Vivienne Westwood. Definitely a shoe-in for the title of Ultimate Modern British Eccentric.
Helena Bonham-Carter. The poster-woman for British quirkiness.
Russell Brand. It’s been said that Russell Brand’s eccentricity is contrived, but I choose to believe it’s real. Who could keep that act up at all times, for so long? Who else could rock up in the Olympics Closing Ceremony, on the top of a psychedelic bus, wearing a top hat, singing his heart out even though he’s, erm, not a singer?
3. Conversation and Pastimes
Many of the aforementioned great British eccentrics from history that I’ve never heard of had odd pasttimes, which must have made upholding conversation with them tricky. For example Lord Rokeby, who loved water and would spend hours wallowing in the shallows…accompanied by a floating joint of roast veal for when he got hungry. I for one am not sure how anyone can turn that topic of conversation around at a dinner party.
This might be a good time to throw in these awesome photos of British Eccentricity, shot by Tim Walker for Vanity Fair.

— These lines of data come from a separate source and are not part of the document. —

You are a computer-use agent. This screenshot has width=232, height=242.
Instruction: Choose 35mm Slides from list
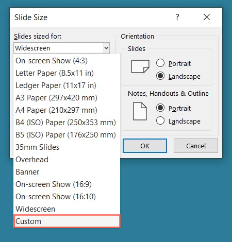67,147
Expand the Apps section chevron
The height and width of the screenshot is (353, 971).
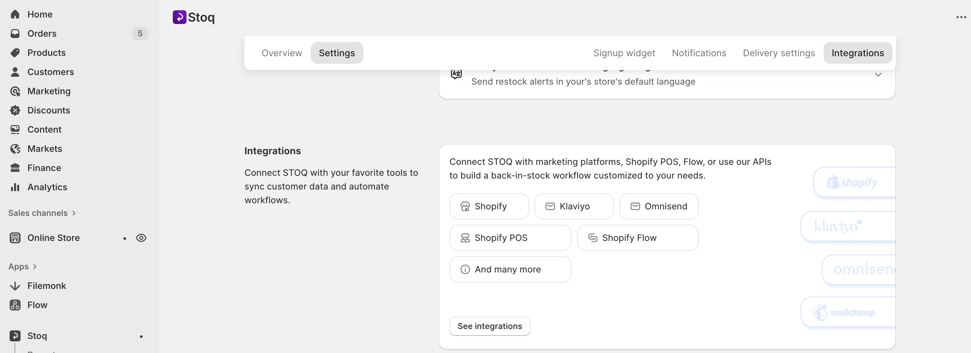tap(35, 267)
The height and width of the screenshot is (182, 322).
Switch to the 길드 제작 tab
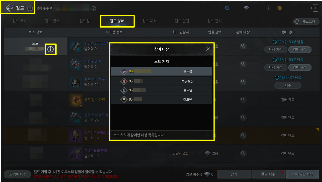point(149,21)
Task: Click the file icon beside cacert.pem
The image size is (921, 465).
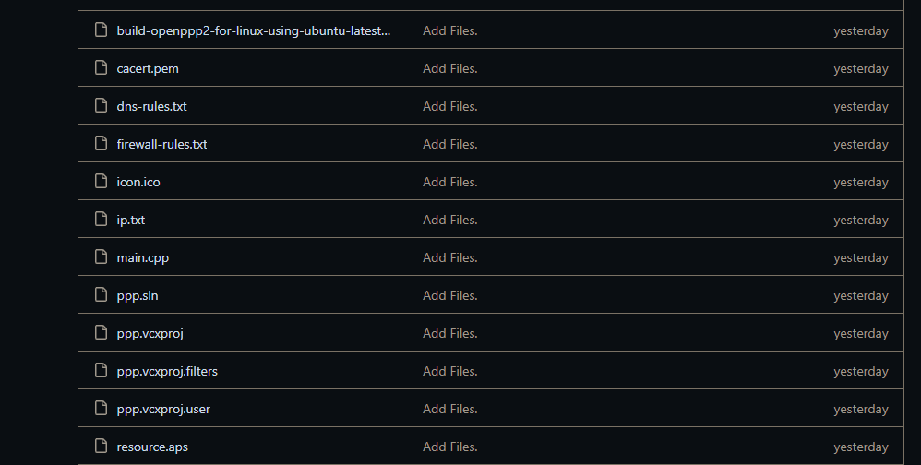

These days, the Modern British Eccentric is more likely to reference an obscure SciFi show you’ve never heard of, than to talk about their hobbies. The difference between the Modern British Eccentric and you and your own obsession with the Battlestar Galactica remake is that it won’t occur to them that it is an obscure reference. The Modern British Eccentric may dye their hair every month – not out of vanity or a need to be noticed, but out of curiosity and creativity. They are more likely to isolate themselves for a week ro finish their tenth prog-rock album than to invent the musical toothbrush*.
So, there you have it. I think that what’s needed to be a Modern British Eccentric is unawareness of your eccentricity. You can’t fake it, you just are that way.
P.S. Big love and thanks to my lovely friend Liz. She’s not really an eccentric, but she came up with the idea for this column.